Marcelo Camargo/Agência Brasil

Mario Vitor Santos é jornalista. Foi ombudsman da Folha e do portal iG, secretário de Redação e diretor da Sucursal de Brasilia da Folha.

2 de Janeiro de 2019 

Por Mario Vitor Santos, para o Jornalistas pela Democracia - Foram discursos de candidato ainda em caravana eleitoral. Não foram discursos presidenciais. Nem na cerimônia de posse no Congresso Nacional, nem pronunciamento no mais arriscado pronunciamento no parlatório, o agora empossado presidente Bolsonaro anunciou nem sequer uma medida prática para resolver problemas. O tom continuou a ser o mesmo que deu o tom nos palanques eleitorais.

Bolsonaro não propôs aliviar as divisões criadas durante a disputa eleitoral. Não anunciou que pretende ser o presidente de todos os brasileiros, mas sim que pretende governar com a “maioria” do povo brasileiro que o elegeu. A referência à maioria é fraudulenta, pois na verdade Bolsonaro foi eleito com 39% dos votos do conjunto do colégio eleitoral, computados aí nulos, brancos e abstenções. Não acenou com pacificação, mas com o combate ao que chama de viés ideológico na educação e na diplomacia. 
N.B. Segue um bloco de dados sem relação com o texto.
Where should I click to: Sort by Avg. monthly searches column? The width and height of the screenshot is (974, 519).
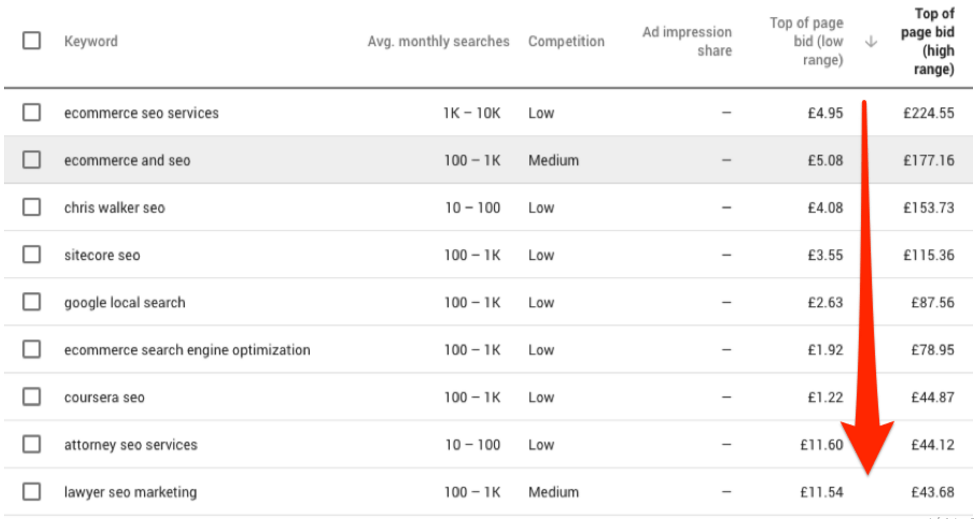coord(438,41)
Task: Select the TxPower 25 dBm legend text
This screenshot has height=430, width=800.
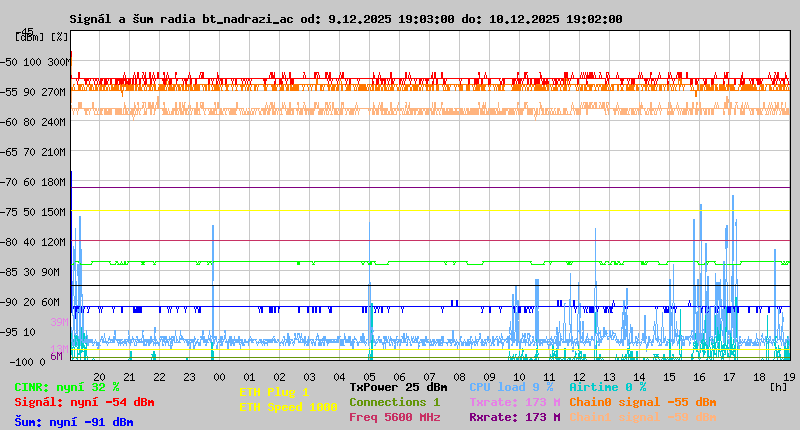Action: 398,387
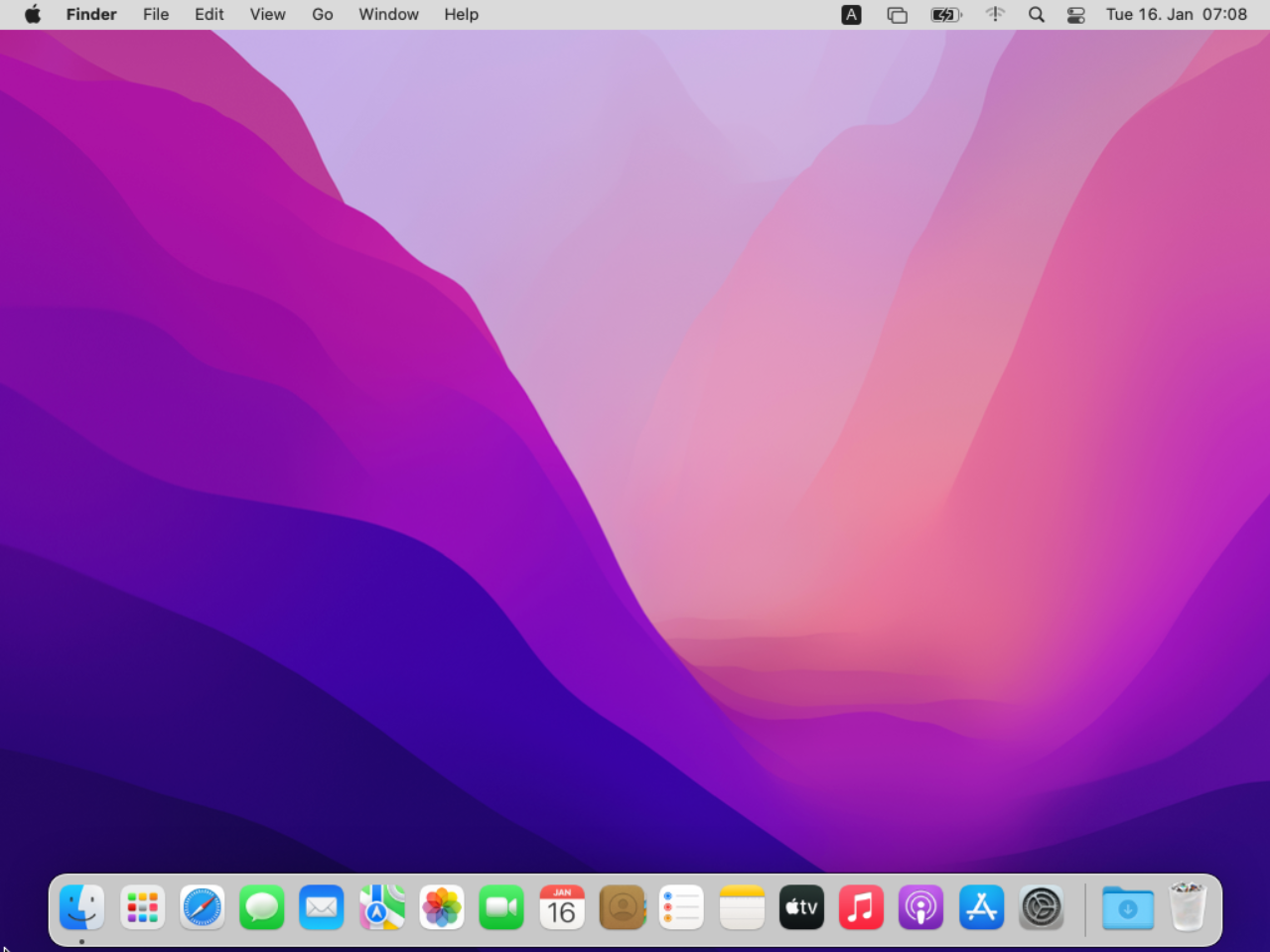Open Safari from the Dock

click(x=202, y=906)
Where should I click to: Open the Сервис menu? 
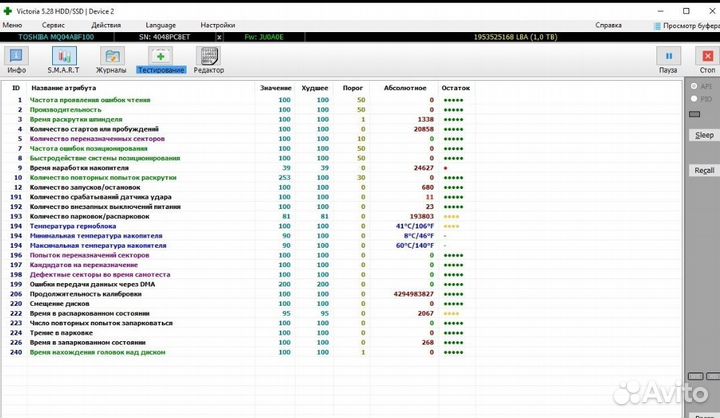(54, 24)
Prometeu também combater o “politicamente correto” e a “ideologia de gênero”. Ressuscitou no parlatório diante do Palácio do Planalto, na parte não lida, mas “improvisada” de seu discurso, os antigos temas de campanha. Disse que vai libertar o Brasil do “socialismo” e que a bandeira brasileira “jamais será vermelha”, a não ser com o sangue dos que saírem em defesa da pátria.

Tanto no pronunciamento no interior do Congresso como no discurso na Praça dos Três Poderes, que parecia relativamente esvaziada na comparação com outras cerimônias do tipo, predominou o sentido de governar fascista, ou seja, diretamente “com o povo”. Mencionou sim apenas de passagem o respeito “aos fundamentos” da democracia e da “Constituição”. Pregou um “pacto” com Legislativo e Judiciário, mas não exatamente união.